> [EXERCISE DIRECTIONS]: Count the lines in the records below that contain the string "Open", matching case exactly, and reply with that number alone.

________________________________________

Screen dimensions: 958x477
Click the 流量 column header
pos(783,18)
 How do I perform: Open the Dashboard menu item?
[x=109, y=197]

________________________________________

> [THE SOLUTION]: 1